Nach einer Auffrischimpfung mit Pfizer/Biontech (BNT162b2) bilden geimpfte Personen häufiger bestimmte Antikörper-Subtypen (IgG2 und IgG4) als nach einer Moderna-Impfung (mRNA-1273).
Antikörper sind nicht alle gleich
Das Immunsystem reagiert nach einer Impfung mit einer breiten Palette von Antikörpern, die an das Virus binden und es neutralisieren. Dabei gibt es innerhalb der Antikörperklasse IgG mehrere Untergruppen, IgG1 bis IgG4, die jeweils unterschiedliche Aufgaben erfüllen.

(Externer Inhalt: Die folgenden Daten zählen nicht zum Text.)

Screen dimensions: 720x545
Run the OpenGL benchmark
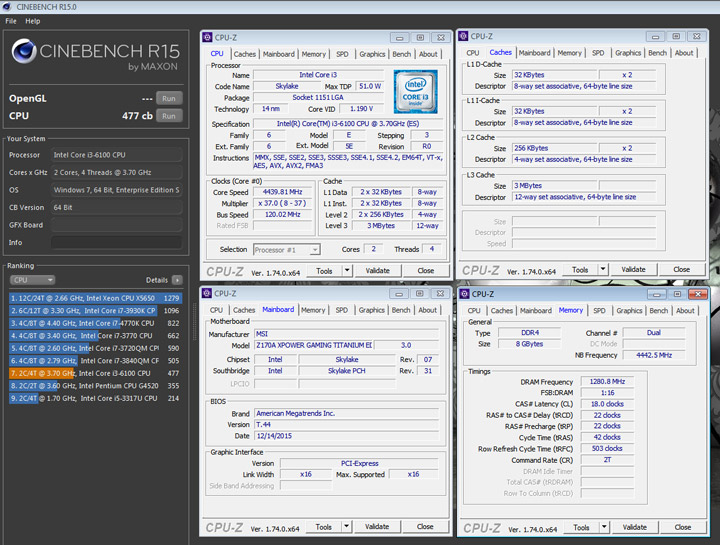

Während IgG1 und IgG3 stark aktivierend wirken und rasch Entzündungsprozesse auslösen, gelten IgG2 und IgG4 als regulierend: Sie dämpfen übermässige Reaktionen und treten vor allem bei wiederholtem oder langanhaltendem Antigenkontakt auf.
Dass sich die Verteilung dieser Subklassen je nach Impfstoff unterscheidet, war bislang kaum untersucht. Nun zeigt die Tübinger Arbeit: Nach dem Pfizer-Booster verschiebt sich das Gleichgewicht stärker in Richtung IgG2 und IgG4 als nach Moderna.
Studie mit 165 jungen Erwachsenen
Für die Untersuchung analysierte das Team um Erstautor Alex S. Siebner am Universitätsklinikum Tübingen Blutproben von 165 gesunden Teilnehmenden (Medianalter 25 Jahre). Alle hatten zwei COVID-19-Impfungen erhalten und erhielten anschliessend einen Booster mit Pfizer oder Moderna. Etwa zwei Wochen später wurden die Antikörper im Detail ausgewertet.
Beide Booster führten zu einer deutlichen Zunahme der Antikörpermenge gegen das Spike-Protein. Unterschiede zeigten sich aber in der Zusammensetzung: Bei den Pfizer-Geimpften waren die Anteile von IgG2 und IgG4 deutlich höher als bei Moderna-Geimpften.
Menschen, die zuvor mit einem Vektorimpfstoff wie AstraZeneca oder Johnson & Johnson grundimmunisiert worden waren, wiesen diesen Effekt hingegen nicht auf.
Mögliche Bedeutung für den Langzeitschutz
Was die beobachteten Unterschiede für den Schutz vor Infektion oder schweren Verläufen bedeuten, ist derzeit noch offen. Die Forschenden betonen, dass ein höherer Anteil an IgG4 nicht zwangsläufig negativ sei.
«IgG4 wird mit einer eher bremsenden Immunantwort in Verbindung gebracht»,
erklärt Siebner in einer Mitteilung. «Das muss nicht unbedingt negativ sein, könnte aber bedeuten, dass sich die Dauer und Qualität des Immunschutzes zwischen den Impfstoffen unterscheiden».
Trotz der Unterschiede im Detail gilt: Beide mRNA-Booster steigern die Antikörperantwort zuverlässig und schützen nach wie vor wirksam vor schweren COVID-19-Verläufen. Die neuen Daten seien vor allem grundlagenwissenschaftlich relevant, so die Forschenden.
«Die Immunantwort ist komplexer, als es allein durch Antikörperspiegel messbar wäre. Unsere Studie liefert ein weiteres Puzzleteil, um besser zu verstehen, wie die in der COVID-19-Pandemie zum ersten Mal grossflächig ausgerollten mRNA-Impfstoffe wirken», fasst Siebner zusammen.